| Exercise tasks |
1. From the summary output rows of the drug-rating excerpt, list every drug name shown.
2. Reproduce word for word the passage of the drug-rating excerpt that begins with the words containing "head(Drugs_summary)" and ends with "qqnorm(dataset$rating)".
3. Using the drug-rating excerpt, decide whether each statement agrees with it: (a) accutane has a count of 44 in the summary output; (b) the excerpt concludes that the data distribution is normal; (c) highlyEffectiveDrugs is created by filtering on sideEffects. Answer yes or no for each and quote the deciding words.

Drugs_summary<-Summarize(dataset$rating ~ dataset$urlDrugName,,digits=3)
head(Drugs_summary)
## dataset$urlDrugName n mean sd min Q1 median Q3 max
## 1 abilify 8 5.375 2.875 2 2.75 6.0 6.50 10
## 2 acanya 1 9.000 NA 9 9.00 9.0 9.00 9
## 3 accolate 1 1.000 NA 1 1.00 1.0 1.00 1
## 4 accupril 1 9.000 NA 9 9.00 9.0 9.00 9
## 5 accutane 44 7.727 2.286 1 7.00 8.0 9.25 10
## 6 aciphex 6 8.833 1.602 6 8.25 9.5 10.00 10
qqnorm(dataset$rating)
qqline(dataset$rating)
From the above plots it is clear that the data distribution is not normal
Given a patient claim that a drug is ‘Extremely Effective’, with a 95% confidence calculate the probability of a drug having ‘No SideEffect’
highlyEffectiveDrugs <- subset(dataset, effectiveness=="Highly Effective")
noSideEffectDrugs <- subset(highlyEffectiveDrugs, sideEffects=='No Side Effects')

| Record extracts |
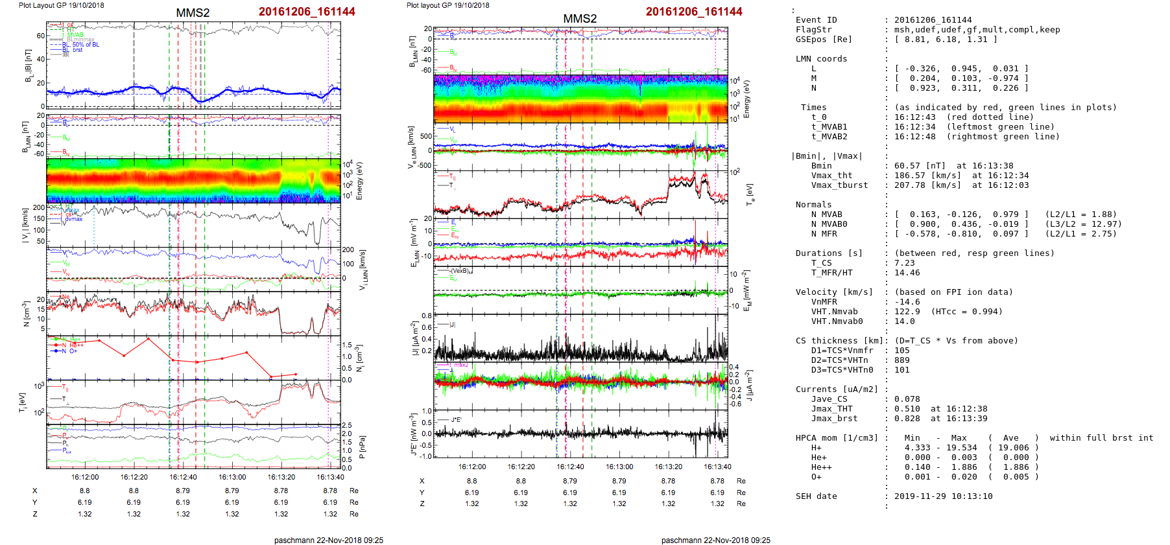Select the red 20161206_161144 heading on right plot
Image resolution: width=1170 pixels, height=545 pixels.
point(694,12)
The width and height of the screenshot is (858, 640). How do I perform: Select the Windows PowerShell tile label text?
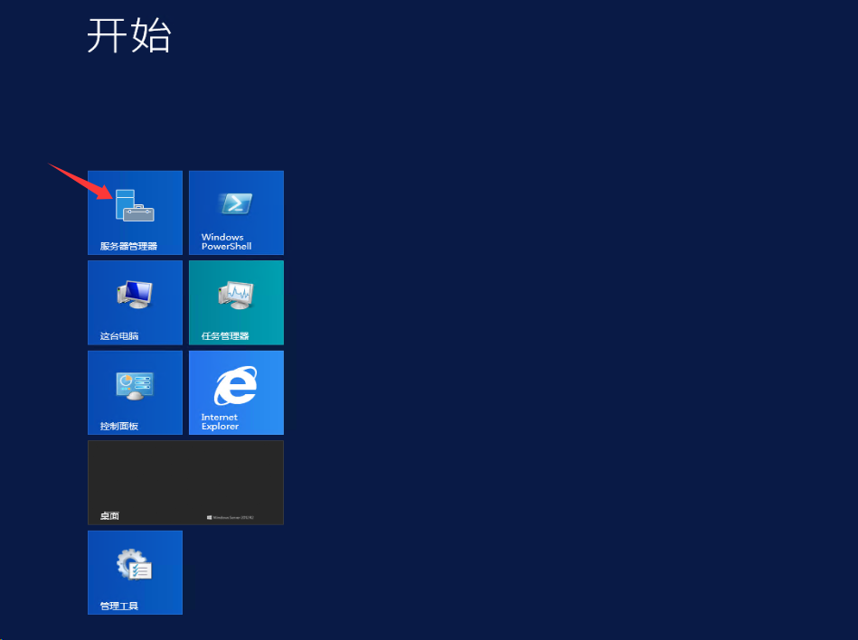[226, 241]
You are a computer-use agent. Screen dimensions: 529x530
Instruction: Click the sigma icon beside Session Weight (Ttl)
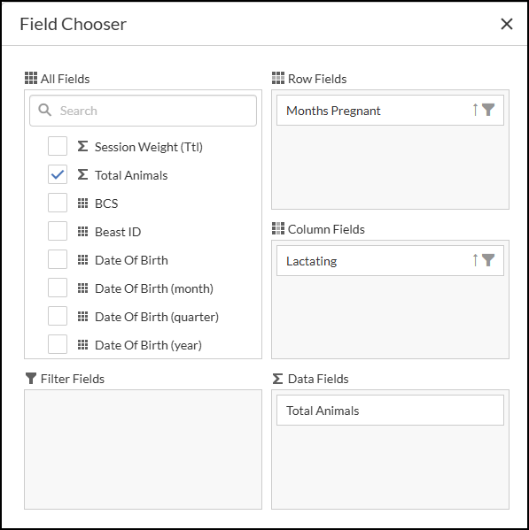click(x=83, y=146)
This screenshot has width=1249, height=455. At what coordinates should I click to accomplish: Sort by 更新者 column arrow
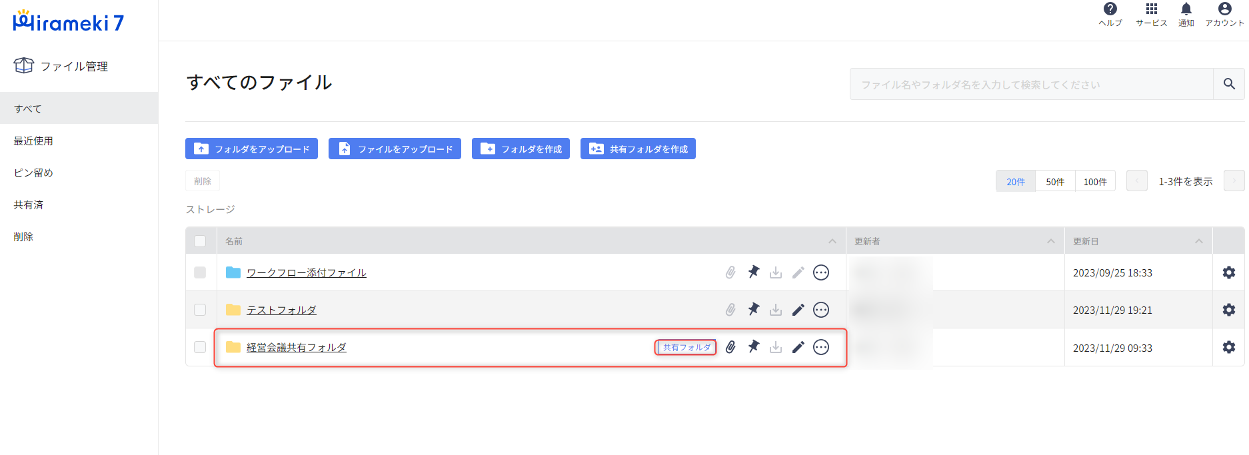[1050, 241]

| Task-by-task outputs |
1. abilify, acanya, accolate, accupril, accutane, aciphex

2.
head(Drugs_summary)
## dataset$urlDrugName n mean sd min Q1 median Q3 max
## 1 abilify 8 5.375 2.875 2 2.75 6.0 6.50 10
## 2 acanya 1 9.000 NA 9 9.00 9.0 9.00 9
## 3 accolate 1 1.000 NA 1 1.00 1.0 1.00 1
## 4 accupril 1 9.000 NA 9 9.00 9.0 9.00 9
## 5 accutane 44 7.727 2.286 1 7.00 8.0 9.25 10
## 6 aciphex 6 8.833 1.602 6 8.25 9.5 10.00 10
qqnorm(dataset$rating)

3.
(a) Yes: "## 5 accutane 44 7.727 2.286 1 7.00 8.0 9.25 10"
(b) No: "From the above plots it is clear that the data distribution is not normal"
(c) No: "highlyEffectiveDrugs <- subset(dataset, effectiveness=="Highly Effective")"